▸ **TEXT SECTION**
* * * * * * * * *

Stripping and Other Noble Pursuits
Pop go the dialectics in “Filth and Wisdom,” a tale of bumping and grinding your way to happiness from the hardest-working hard body in show business, that precision sex-and-beat machine turned first-time movie director known as Madonna.
Set in London, the loosely threaded 84-minute story written by the Big M and Dan Cadan (a former crew member for her soon-to-be ex, Guy Ritchie) involves three roomies who are peddling body and soul in order to follow their different dreams, all of which should sound familiar to the Madonna faithful: music, dance and … saving impoverished African children.

* * * * * * * * *

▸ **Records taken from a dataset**
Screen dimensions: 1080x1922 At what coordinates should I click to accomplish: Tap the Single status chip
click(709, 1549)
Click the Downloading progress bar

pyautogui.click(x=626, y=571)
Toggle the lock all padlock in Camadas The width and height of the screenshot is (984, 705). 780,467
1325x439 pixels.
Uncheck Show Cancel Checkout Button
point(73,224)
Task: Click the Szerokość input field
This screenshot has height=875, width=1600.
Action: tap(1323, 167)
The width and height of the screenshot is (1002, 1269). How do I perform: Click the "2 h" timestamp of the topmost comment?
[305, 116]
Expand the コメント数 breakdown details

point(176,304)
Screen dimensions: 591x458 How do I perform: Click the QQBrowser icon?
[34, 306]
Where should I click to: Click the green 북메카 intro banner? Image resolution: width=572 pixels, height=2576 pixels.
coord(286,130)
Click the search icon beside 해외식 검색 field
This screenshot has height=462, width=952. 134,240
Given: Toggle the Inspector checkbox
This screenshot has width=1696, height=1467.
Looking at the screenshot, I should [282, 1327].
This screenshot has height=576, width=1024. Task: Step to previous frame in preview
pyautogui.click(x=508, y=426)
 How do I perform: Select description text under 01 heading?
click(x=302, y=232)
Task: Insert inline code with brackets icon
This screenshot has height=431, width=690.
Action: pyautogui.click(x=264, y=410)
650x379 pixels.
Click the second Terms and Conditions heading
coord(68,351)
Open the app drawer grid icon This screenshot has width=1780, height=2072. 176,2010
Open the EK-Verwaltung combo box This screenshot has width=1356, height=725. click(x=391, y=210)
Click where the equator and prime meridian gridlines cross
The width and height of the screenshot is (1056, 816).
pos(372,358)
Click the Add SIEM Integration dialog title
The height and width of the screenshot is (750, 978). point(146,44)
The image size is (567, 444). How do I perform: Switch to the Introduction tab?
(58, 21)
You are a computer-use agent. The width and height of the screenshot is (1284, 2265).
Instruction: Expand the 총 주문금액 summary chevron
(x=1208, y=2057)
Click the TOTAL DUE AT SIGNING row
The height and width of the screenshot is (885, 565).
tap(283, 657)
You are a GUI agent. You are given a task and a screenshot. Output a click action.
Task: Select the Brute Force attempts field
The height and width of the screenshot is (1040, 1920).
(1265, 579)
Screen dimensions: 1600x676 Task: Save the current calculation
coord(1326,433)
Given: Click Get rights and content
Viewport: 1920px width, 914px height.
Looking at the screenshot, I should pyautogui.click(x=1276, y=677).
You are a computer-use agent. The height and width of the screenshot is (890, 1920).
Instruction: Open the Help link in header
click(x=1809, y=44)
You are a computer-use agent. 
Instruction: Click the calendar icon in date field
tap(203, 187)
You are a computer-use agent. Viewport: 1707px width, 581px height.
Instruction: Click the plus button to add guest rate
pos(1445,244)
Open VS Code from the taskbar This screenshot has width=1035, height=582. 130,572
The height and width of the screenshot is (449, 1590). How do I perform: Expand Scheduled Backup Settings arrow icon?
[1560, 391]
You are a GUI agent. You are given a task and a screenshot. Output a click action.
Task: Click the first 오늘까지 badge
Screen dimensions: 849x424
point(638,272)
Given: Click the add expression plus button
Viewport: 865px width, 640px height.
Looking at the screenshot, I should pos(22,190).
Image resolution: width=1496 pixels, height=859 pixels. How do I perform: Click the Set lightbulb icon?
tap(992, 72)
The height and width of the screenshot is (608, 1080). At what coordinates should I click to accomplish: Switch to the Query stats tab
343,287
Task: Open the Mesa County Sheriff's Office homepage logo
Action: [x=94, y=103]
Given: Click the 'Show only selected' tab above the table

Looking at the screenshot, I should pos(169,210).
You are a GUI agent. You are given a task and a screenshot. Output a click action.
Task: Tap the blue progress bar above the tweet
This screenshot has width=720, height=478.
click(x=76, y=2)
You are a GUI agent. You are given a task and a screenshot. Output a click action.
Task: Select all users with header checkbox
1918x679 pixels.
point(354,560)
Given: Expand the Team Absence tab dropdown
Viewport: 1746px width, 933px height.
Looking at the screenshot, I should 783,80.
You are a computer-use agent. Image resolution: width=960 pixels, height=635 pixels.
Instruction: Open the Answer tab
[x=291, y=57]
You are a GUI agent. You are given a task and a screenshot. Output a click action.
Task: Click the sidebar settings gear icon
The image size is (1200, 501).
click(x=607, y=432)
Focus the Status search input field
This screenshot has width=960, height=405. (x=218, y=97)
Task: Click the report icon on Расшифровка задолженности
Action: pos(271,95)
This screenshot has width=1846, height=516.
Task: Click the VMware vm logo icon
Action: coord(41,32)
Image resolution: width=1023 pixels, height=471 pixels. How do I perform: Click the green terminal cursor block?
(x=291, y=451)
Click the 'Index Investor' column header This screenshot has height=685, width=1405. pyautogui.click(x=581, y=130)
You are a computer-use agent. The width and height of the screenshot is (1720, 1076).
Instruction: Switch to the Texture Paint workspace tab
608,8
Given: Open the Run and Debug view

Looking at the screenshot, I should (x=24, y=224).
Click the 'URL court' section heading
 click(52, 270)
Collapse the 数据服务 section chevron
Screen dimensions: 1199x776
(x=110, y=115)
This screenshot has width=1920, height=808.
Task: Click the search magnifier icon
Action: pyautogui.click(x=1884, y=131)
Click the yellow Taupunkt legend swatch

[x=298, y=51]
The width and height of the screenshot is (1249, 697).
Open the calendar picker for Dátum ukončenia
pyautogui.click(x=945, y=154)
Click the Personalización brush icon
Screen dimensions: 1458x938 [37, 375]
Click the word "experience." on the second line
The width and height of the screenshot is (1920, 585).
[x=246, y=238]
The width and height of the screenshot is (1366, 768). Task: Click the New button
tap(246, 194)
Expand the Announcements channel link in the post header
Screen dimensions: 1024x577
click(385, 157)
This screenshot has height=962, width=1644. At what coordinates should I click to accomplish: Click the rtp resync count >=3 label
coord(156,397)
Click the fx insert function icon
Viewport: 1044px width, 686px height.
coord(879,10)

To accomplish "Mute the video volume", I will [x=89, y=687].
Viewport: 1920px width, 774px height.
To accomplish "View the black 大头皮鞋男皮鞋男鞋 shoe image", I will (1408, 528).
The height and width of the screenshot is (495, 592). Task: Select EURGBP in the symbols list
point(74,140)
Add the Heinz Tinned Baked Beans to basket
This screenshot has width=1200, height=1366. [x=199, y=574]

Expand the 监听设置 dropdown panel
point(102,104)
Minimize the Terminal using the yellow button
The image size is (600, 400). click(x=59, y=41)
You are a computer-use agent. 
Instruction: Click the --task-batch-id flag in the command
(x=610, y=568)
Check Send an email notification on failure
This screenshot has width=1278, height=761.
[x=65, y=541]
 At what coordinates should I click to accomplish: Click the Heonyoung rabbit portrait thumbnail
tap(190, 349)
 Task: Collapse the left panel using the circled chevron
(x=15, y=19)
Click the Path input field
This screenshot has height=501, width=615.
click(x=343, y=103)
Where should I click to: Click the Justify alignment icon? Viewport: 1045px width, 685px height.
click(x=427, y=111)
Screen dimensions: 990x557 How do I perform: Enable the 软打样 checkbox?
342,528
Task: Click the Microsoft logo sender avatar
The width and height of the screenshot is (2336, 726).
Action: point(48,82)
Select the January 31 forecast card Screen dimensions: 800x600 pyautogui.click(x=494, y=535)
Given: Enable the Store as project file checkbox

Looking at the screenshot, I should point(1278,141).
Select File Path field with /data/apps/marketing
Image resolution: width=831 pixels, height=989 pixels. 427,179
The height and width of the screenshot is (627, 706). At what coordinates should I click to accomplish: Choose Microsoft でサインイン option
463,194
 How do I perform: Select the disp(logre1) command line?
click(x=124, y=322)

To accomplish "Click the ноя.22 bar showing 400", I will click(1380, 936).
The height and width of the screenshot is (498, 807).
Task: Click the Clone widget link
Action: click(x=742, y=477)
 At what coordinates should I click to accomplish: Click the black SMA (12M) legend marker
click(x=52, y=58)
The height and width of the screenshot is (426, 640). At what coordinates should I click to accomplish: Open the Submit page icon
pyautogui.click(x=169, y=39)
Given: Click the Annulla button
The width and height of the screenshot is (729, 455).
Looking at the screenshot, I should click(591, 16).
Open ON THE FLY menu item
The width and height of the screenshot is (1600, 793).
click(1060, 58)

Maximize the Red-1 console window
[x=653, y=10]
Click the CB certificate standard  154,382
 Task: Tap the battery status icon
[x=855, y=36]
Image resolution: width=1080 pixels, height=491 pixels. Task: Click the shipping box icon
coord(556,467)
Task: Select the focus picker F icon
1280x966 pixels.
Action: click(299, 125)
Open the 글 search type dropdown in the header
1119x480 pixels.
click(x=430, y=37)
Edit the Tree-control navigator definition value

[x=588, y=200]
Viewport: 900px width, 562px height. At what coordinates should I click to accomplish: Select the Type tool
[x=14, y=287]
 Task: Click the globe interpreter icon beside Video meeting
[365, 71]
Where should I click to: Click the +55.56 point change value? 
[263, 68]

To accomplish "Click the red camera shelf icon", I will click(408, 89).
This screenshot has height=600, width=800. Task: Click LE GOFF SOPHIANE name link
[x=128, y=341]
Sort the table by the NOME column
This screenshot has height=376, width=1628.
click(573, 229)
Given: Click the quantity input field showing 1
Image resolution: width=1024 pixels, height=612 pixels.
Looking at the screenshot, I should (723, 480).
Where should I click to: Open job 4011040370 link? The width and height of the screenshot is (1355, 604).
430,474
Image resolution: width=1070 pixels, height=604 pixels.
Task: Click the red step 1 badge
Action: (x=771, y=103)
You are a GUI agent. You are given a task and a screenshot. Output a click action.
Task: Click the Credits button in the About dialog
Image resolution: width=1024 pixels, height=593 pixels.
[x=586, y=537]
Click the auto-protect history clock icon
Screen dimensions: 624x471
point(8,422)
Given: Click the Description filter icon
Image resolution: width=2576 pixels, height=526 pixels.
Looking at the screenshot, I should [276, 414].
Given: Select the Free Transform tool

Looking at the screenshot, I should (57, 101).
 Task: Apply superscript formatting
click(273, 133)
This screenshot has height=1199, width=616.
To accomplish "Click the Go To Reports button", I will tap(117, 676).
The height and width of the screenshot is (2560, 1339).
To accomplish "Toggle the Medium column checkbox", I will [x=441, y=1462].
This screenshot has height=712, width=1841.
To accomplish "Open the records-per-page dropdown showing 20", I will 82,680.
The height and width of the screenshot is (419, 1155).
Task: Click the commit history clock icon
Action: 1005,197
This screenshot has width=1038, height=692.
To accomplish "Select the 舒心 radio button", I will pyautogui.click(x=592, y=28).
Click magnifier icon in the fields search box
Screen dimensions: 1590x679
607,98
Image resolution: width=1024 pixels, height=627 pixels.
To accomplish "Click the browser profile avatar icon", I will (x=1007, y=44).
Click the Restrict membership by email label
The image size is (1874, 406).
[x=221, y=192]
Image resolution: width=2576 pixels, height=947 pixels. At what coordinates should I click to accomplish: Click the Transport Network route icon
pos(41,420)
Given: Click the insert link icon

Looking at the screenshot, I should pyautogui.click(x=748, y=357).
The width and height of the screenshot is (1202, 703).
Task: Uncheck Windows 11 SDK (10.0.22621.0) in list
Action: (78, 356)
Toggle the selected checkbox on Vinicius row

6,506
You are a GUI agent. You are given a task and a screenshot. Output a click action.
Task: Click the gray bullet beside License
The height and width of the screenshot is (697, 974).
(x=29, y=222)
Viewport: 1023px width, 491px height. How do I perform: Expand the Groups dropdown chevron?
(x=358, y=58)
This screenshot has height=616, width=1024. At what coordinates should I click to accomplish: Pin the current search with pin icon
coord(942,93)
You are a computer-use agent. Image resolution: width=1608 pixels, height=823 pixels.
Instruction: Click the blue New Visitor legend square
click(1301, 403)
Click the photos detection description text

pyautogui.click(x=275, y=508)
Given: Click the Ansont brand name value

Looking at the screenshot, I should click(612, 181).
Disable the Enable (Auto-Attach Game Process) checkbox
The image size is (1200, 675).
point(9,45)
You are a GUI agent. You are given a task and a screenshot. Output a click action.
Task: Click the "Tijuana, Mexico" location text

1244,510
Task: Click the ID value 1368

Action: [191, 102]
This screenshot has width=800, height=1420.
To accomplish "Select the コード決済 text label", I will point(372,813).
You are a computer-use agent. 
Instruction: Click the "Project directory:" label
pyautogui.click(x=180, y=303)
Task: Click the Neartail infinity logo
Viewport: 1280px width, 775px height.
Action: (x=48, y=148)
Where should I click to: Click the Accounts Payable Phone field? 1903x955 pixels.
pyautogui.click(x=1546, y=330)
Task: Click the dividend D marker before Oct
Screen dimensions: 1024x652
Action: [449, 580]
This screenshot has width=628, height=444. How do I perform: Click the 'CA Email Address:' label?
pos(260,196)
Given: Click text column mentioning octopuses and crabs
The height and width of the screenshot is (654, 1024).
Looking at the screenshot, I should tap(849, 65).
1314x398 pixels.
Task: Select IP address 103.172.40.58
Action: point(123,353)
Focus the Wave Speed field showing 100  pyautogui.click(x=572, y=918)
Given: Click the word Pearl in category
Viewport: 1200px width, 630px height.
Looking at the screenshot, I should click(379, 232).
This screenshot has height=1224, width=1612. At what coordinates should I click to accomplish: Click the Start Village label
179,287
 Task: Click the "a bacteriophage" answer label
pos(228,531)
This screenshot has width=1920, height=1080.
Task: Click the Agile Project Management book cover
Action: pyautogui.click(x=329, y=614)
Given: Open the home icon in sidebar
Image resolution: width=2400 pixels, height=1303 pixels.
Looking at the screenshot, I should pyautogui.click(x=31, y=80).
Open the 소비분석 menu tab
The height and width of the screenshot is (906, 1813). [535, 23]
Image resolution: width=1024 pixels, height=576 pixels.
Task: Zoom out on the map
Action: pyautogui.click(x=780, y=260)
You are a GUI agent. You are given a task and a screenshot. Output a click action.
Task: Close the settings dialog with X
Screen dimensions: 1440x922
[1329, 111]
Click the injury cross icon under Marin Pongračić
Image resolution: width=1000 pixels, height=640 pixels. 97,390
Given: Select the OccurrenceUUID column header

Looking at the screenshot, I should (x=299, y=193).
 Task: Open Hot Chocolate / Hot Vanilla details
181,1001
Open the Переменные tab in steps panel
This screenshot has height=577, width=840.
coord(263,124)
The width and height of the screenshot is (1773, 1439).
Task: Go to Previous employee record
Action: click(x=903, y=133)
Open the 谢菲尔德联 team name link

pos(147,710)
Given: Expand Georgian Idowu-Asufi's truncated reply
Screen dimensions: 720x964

* * * * * * * * *

▸ **ACTIVITY LIST**
1. Reproduce the Filth and Wisdom review between "Set in London, the" and "impoverished African children.", inclusive.
2. Resume the Filth and Wisdom review after its last sentence.
The lines above come from a different source than the Filth and Wisdom review.

▸ **ANSWER SECTION**
1.
Set in London, the loosely threaded 84-minute story written by the Big M and Dan Cadan (a former crew member for her soon-to-be ex, Guy Ritchie) involves three roomies who are peddling body and soul in order to follow their different dreams, all of which should sound familiar to the Madonna faithful: music, dance and … saving impoverished African children.

2.
Though she might be in an autobiographical mood, Madonna never appears on camera (two of her songs get a workout), letting the low-profile cast go through the motions and emotions for her. First and foremost is A. K. (Eugene Hutz, of the self-styled Gypsy punk band Gogol Bordello), a Ukrainian musician who earns his keep British style by punishing naughty (adult) boys and dressing up in women’s clothing. A charismatic string bean adorned with gold hoop earrings and a kitten-sized mustache, A. K. shares a flat with Holly (Holly Weston), a ballerina with no discernable personality, and Juliette (Vicky McClure), a pharmacist’s aide whose obsession with African children leads to the worst line (and idea) in a movie this year: “She don’t know she’s starving too,” explains A. K.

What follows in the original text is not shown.